Yes. The subsidy ends upon eligibility for, rather than entitlement to or enrollment in, other group medical coverage or Medicare.

MINEFIELD GUIDANCE: The standard for early termination of the ARRA COBRA subsidy is different from the standard for early termination of COBRA coverage. To lose eligibility for COBRA coverage before the end of the maximum coverage period, a qualified beneficiary must actually become entitled to that coverage by enrolling in it. An assistance-eligible individual will lose eligibility for the subsidy, however, simply by becoming eligible for other group medical coverage or Medicare, irrespective of whether the individual actually enrolls. Note, however, that eligibility for other coverage will only terminate eligibility for the subsidy if the other coverage is Medicare or group medical coverage. Eligibility for the subsidy does not end upon eligibility for a flexible spending account, health savings account, health reimbursement account, or limited scope dental or vision coverage.

Does ARRA extend the length of the COBRA coverage period for an assistance-eligible individual?

No. ARRA does not add to the duration of continuation coverage a qualified beneficiary may elect; it simply provides premium subsidy for any "assistance-eligible individual" for up to nine months. Eligibility for the subsidy ends whenever COBRA coverage ends.

Our severance plan subsidizes 100% of the COBRA premium for the first six months after an involuntary termination for lack of work. How does that six months of subsidized coverage affect the period of coverage subsidized under ARRA?

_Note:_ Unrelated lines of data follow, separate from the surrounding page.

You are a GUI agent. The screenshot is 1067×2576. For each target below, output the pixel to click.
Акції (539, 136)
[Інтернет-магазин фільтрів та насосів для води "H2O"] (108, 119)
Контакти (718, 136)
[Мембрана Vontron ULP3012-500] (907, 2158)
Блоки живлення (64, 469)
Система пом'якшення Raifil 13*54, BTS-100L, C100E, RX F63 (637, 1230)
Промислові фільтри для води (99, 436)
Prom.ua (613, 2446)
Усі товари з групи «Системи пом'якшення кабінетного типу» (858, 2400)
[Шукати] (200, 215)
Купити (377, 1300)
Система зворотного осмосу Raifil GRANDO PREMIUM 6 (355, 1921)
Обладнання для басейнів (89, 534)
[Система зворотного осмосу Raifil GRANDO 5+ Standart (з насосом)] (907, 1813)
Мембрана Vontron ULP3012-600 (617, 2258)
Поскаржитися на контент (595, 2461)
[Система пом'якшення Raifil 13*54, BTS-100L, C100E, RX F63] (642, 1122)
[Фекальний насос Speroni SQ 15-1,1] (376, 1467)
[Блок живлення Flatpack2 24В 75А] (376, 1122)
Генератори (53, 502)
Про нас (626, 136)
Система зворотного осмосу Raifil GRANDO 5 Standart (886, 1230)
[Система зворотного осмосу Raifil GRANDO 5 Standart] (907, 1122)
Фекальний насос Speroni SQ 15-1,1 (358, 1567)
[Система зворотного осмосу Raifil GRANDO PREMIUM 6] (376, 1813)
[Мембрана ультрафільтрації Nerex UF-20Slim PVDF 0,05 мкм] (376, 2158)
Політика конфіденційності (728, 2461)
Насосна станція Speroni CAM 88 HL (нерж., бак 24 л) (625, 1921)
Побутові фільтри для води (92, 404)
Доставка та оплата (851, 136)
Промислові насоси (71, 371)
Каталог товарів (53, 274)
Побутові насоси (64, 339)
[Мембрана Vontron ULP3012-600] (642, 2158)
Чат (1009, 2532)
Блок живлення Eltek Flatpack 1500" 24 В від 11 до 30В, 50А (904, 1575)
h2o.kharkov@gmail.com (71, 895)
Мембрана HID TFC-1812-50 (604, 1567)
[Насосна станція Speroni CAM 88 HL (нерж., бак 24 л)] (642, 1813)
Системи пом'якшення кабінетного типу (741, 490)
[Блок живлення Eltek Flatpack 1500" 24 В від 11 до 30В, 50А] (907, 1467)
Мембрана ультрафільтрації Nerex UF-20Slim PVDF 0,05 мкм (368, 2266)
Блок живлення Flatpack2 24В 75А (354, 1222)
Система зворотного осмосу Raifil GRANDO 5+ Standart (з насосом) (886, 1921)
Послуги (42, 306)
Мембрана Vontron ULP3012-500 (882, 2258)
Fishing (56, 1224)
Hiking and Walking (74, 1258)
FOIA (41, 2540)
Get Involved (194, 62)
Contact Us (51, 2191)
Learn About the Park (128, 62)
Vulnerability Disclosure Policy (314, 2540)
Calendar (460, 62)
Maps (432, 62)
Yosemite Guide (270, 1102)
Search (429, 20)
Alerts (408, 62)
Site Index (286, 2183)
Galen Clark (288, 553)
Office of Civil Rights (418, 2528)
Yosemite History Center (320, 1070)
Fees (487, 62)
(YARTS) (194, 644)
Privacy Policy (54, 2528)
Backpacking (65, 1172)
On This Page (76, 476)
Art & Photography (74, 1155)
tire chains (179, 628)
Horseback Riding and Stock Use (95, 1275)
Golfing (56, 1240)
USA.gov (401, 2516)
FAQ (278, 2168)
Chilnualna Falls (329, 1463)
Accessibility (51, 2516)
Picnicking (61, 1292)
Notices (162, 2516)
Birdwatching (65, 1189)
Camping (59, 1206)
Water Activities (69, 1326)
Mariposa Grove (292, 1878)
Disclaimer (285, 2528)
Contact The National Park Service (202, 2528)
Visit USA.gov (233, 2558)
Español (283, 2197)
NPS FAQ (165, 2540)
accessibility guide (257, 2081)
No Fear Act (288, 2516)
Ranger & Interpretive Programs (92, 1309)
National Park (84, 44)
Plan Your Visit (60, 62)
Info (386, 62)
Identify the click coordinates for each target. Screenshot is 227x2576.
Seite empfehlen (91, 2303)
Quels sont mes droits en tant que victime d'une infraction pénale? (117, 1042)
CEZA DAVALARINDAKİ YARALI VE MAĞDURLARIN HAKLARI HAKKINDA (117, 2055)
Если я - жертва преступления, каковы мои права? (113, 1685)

According to informal IRS guidance, the period of ARRA-subsidized coverage runs concurrently with the period of employer-subsidized coverage — so that the six-month period during which your company pays 100% of the COBRA period offsets and reduces the nine-month period during which the ARRA subsidy would be available. This means that a terminated employee entitled to severance benefits under your plan would get six months of fully paid COBRA coverage from the employer (for which your company cannot claim a payroll tax credit) and then three months of coverage subsidized at 65% under ARRA (for which the company can receive a payroll tax credit).

What Now?

What should employers subject to COBRA do now?

  • Review all employees offered COBRA since September 1, 2008, and identify which ones were involuntarily terminated and need to receive notice of the subsidy and special election period.
  • Update regular COBRA notices and election forms to include information about the subsidy and prepare the special COBRA notice and election form for individuals entitled to the special election rights.
  • Make arrangements for the special notices to be sent to qualified beneficiaries who may be eligible for the subsidy and special election rights.
  • Work with your COBRA administrator and other vendors to develop procedures for tracking assistance-eligible individuals and the eligibility periods for those who enroll during the special election period.
  • Develop procedures for providing the subsidy and claiming the tax credit.
  • Review and update health plan documents to reflect and incorporate the new COBRA rules.
  • Review current severance plans and arrangements and evaluate whether any changes should be made in light of ARRA (for example, to ensure that your company can obtain the maximum tax credit available for subsidizing COBRA coverage).